EXERCISE INSTRUCTIONS.
1. Repeat the Maryvonne Le Dizès biography starting with "- Le Dizès, c." and going on through "French violinist (1940–2024)", substituting "violin player" for "violinist".
2. According to the Maryvonne Le Dizès biography, in what year did she become the first woman to win first prize at the Paganini Competition?

PAGE EXCERPT.
+ + + + + + +
- Le Dizès, c. 2000
- Born: 25 June 1940 Quimper, German-occupied France
- Died: 9 August 2024 (aged 84)
- Occupation: Classical violinist
- Organizations: Ensemble intercontemporain; Regional Conservatory of Boulogne-Billancourt;

= Maryvonne Le Dizès =

French violinist (1940–2024)

Maryvonne Le Dizès (25 June 1940 – 9 August 2024), also known as Maryvonne Le Dizès-Richard, was a French violinist and academic teacher. She is best known for her work on contemporary classical music, as violinist of the Ensemble intercontemporain in Paris from 1979 for over twenty years. Le Dizès collaborated with composers such as Pierre Boulez and György Ligeti, and commissioned new chamber music works. She taught at the Regional Conservatory of Boulogne-Billancourt in Paris from 1977.

== Life and career ==
Maryvonne Le Dizès was born on 25 June 1940, in Quimper, France. During her studies at the Conservatoire de Paris, she received awards for both solo performances and for chamber music. In 1962, she was the first woman to achieve first prize at the Paganini Competition.
+ + + + + + +
PROVIDED DATA.
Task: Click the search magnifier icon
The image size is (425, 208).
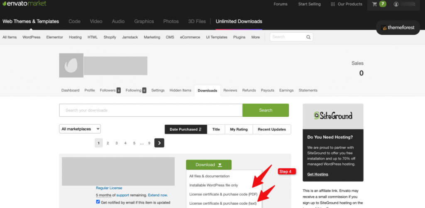Action: point(308,37)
+ + + + + + +
SOLUTIONS IN ORDER.
1.
- Le Dizès, c. 2000
- Born: 25 June 1940 Quimper, German-occupied France
- Died: 9 August 2024 (aged 84)
- Occupation: Classical violin player
- Organizations: Ensemble intercontemporain; Regional Conservatory of Boulogne-Billancourt;

= Maryvonne Le Dizès =

French violin player (1940–2024)

2. 1962